Saved data entries
☆ ☆ ☆ ☆ ☆ ☆ ☆
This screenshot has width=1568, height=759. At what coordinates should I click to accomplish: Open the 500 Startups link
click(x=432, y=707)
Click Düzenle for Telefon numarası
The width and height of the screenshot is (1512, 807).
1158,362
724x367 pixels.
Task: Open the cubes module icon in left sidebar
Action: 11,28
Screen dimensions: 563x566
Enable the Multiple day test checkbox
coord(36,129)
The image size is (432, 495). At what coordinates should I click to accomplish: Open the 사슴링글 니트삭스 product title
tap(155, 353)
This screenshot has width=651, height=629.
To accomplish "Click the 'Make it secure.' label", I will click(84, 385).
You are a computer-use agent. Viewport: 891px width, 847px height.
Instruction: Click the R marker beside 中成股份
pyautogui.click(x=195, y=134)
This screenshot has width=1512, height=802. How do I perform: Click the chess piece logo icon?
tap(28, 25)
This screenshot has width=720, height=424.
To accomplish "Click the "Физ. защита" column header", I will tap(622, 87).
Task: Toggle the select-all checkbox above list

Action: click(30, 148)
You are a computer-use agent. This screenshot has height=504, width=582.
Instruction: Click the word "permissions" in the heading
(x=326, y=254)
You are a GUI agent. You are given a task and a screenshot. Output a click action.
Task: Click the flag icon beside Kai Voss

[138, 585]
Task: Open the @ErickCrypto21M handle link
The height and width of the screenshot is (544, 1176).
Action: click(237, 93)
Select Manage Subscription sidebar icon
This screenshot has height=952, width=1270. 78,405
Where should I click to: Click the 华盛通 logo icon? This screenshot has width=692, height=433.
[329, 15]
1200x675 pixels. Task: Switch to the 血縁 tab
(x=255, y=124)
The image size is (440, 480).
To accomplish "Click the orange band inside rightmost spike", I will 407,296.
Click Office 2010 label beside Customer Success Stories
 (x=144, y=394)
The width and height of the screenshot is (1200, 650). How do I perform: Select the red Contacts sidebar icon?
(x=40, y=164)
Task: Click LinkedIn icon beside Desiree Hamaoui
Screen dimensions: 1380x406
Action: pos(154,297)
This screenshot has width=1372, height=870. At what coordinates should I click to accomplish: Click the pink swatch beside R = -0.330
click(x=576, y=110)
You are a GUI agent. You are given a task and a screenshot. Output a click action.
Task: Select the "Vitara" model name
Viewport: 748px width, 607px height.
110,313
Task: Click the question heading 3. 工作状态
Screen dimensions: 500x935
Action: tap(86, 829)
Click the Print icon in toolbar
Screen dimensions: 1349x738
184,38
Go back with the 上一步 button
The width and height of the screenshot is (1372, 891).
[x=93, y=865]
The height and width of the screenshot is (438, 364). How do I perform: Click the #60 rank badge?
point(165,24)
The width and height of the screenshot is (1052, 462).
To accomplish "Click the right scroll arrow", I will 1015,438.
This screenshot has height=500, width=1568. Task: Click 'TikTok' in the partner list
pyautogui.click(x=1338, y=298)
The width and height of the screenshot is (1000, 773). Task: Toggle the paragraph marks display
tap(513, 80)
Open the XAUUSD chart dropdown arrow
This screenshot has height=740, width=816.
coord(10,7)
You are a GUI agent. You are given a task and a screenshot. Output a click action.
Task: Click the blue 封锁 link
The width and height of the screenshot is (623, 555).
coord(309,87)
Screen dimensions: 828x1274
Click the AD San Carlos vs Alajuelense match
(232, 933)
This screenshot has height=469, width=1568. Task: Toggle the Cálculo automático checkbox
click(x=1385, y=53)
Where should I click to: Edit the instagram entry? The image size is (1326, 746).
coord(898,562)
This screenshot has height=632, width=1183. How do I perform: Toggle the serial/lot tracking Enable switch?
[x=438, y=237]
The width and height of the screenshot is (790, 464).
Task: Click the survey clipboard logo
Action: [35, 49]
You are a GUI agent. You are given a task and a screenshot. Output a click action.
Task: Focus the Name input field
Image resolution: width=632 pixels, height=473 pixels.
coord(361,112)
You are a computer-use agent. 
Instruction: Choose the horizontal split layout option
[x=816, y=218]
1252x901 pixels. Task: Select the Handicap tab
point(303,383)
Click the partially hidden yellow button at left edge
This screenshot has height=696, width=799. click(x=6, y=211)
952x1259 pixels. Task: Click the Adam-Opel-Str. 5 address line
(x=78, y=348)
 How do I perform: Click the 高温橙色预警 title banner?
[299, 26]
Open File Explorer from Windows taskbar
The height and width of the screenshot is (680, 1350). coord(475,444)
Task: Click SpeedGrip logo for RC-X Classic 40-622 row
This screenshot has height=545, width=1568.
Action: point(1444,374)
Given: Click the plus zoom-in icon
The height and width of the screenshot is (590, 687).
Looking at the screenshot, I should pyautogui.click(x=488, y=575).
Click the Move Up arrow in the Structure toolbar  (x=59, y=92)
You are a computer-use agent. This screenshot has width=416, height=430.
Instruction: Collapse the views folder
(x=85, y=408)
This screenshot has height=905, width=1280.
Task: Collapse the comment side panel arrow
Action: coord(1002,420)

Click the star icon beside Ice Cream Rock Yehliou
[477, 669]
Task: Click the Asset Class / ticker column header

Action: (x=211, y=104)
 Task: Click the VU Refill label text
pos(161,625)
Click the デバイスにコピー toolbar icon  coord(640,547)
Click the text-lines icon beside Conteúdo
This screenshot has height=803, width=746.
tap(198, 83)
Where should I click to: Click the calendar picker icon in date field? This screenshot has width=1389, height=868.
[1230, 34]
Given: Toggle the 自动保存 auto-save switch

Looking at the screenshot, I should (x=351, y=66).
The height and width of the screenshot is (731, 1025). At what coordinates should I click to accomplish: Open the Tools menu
☆ ☆ ☆ ☆ ☆ ☆ ☆
• [EXERCISE DESCRIPTION]: Could you reproduce every record exactly as written?

• [ANSWER SECTION]:
This screenshot has width=1568, height=759. At what coordinates should I click to accomplish: Open the 500 Startups link
click(x=432, y=707)
Click Düzenle for Telefon numarası
The width and height of the screenshot is (1512, 807).
1158,362
724x367 pixels.
Task: Open the cubes module icon in left sidebar
Action: 11,28
Screen dimensions: 563x566
Enable the Multiple day test checkbox
coord(36,129)
The image size is (432, 495). At what coordinates should I click to accomplish: Open the 사슴링글 니트삭스 product title
tap(155, 353)
This screenshot has width=651, height=629.
To accomplish "Click the 'Make it secure.' label", I will click(84, 385).
You are a computer-use agent. Viewport: 891px width, 847px height.
Instruction: Click the R marker beside 中成股份
pyautogui.click(x=195, y=134)
This screenshot has width=1512, height=802. How do I perform: Click the chess piece logo icon?
tap(28, 25)
This screenshot has width=720, height=424.
To accomplish "Click the "Физ. защита" column header", I will tap(622, 87).
Task: Toggle the select-all checkbox above list

Action: click(30, 148)
You are a computer-use agent. This screenshot has height=504, width=582.
Instruction: Click the word "permissions" in the heading
(x=326, y=254)
You are a GUI agent. You are given a task and a screenshot. Output a click action.
Task: Click the flag icon beside Kai Voss

[138, 585]
Task: Open the @ErickCrypto21M handle link
The height and width of the screenshot is (544, 1176).
Action: click(237, 93)
Select Manage Subscription sidebar icon
This screenshot has height=952, width=1270. 78,405
Where should I click to: Click the 华盛通 logo icon? This screenshot has width=692, height=433.
[329, 15]
1200x675 pixels. Task: Switch to the 血縁 tab
(x=255, y=124)
The image size is (440, 480).
To accomplish "Click the orange band inside rightmost spike", I will 407,296.
Click Office 2010 label beside Customer Success Stories
 (x=144, y=394)
The width and height of the screenshot is (1200, 650). How do I perform: Select the red Contacts sidebar icon?
(x=40, y=164)
Task: Click LinkedIn icon beside Desiree Hamaoui
Screen dimensions: 1380x406
Action: pos(154,297)
This screenshot has width=1372, height=870. At what coordinates should I click to accomplish: Click the pink swatch beside R = -0.330
click(x=576, y=110)
You are a GUI agent. You are given a task and a screenshot. Output a click action.
Task: Select the "Vitara" model name
Viewport: 748px width, 607px height.
110,313
Task: Click the question heading 3. 工作状态
Screen dimensions: 500x935
Action: tap(86, 829)
Click the Print icon in toolbar
Screen dimensions: 1349x738
184,38
Go back with the 上一步 button
The width and height of the screenshot is (1372, 891).
[x=93, y=865]
The height and width of the screenshot is (438, 364). How do I perform: Click the #60 rank badge?
point(165,24)
The width and height of the screenshot is (1052, 462).
To accomplish "Click the right scroll arrow", I will 1015,438.
This screenshot has height=500, width=1568. Task: Click 'TikTok' in the partner list
pyautogui.click(x=1338, y=298)
The width and height of the screenshot is (1000, 773). Task: Toggle the paragraph marks display
tap(513, 80)
Open the XAUUSD chart dropdown arrow
This screenshot has height=740, width=816.
coord(10,7)
You are a GUI agent. You are given a task and a screenshot. Output a click action.
Task: Click the blue 封锁 link
The width and height of the screenshot is (623, 555).
coord(309,87)
Screen dimensions: 828x1274
Click the AD San Carlos vs Alajuelense match
(232, 933)
This screenshot has height=469, width=1568. Task: Toggle the Cálculo automático checkbox
click(x=1385, y=53)
Where should I click to: Edit the instagram entry? The image size is (1326, 746).
coord(898,562)
This screenshot has height=632, width=1183. How do I perform: Toggle the serial/lot tracking Enable switch?
[x=438, y=237]
The width and height of the screenshot is (790, 464).
Task: Click the survey clipboard logo
Action: [35, 49]
You are a GUI agent. You are given a task and a screenshot. Output a click action.
Task: Focus the Name input field
Image resolution: width=632 pixels, height=473 pixels.
coord(361,112)
You are a computer-use agent. 
Instruction: Choose the horizontal split layout option
[x=816, y=218]
1252x901 pixels. Task: Select the Handicap tab
point(303,383)
Click the partially hidden yellow button at left edge
This screenshot has height=696, width=799. click(x=6, y=211)
952x1259 pixels. Task: Click the Adam-Opel-Str. 5 address line
(x=78, y=348)
 How do I perform: Click the 高温橙色预警 title banner?
[299, 26]
Open File Explorer from Windows taskbar
The height and width of the screenshot is (680, 1350). coord(475,444)
Task: Click SpeedGrip logo for RC-X Classic 40-622 row
This screenshot has height=545, width=1568.
Action: point(1444,374)
Given: Click the plus zoom-in icon
The height and width of the screenshot is (590, 687).
Looking at the screenshot, I should pyautogui.click(x=488, y=575).
Click the Move Up arrow in the Structure toolbar  (x=59, y=92)
You are a computer-use agent. This screenshot has width=416, height=430.
Instruction: Collapse the views folder
(x=85, y=408)
This screenshot has height=905, width=1280.
Task: Collapse the comment side panel arrow
Action: coord(1002,420)

Click the star icon beside Ice Cream Rock Yehliou
[477, 669]
Task: Click the Asset Class / ticker column header

Action: (x=211, y=104)
 Task: Click the VU Refill label text
pos(161,625)
Click the デバイスにコピー toolbar icon  coord(640,547)
Click the text-lines icon beside Conteúdo
This screenshot has height=803, width=746.
tap(198, 83)
Where should I click to: Click the calendar picker icon in date field? This screenshot has width=1389, height=868.
[1230, 34]
Given: Toggle the 自动保存 auto-save switch

Looking at the screenshot, I should (x=351, y=66).
The height and width of the screenshot is (731, 1025). At what coordinates should I click to accomplish: Open the Tools menu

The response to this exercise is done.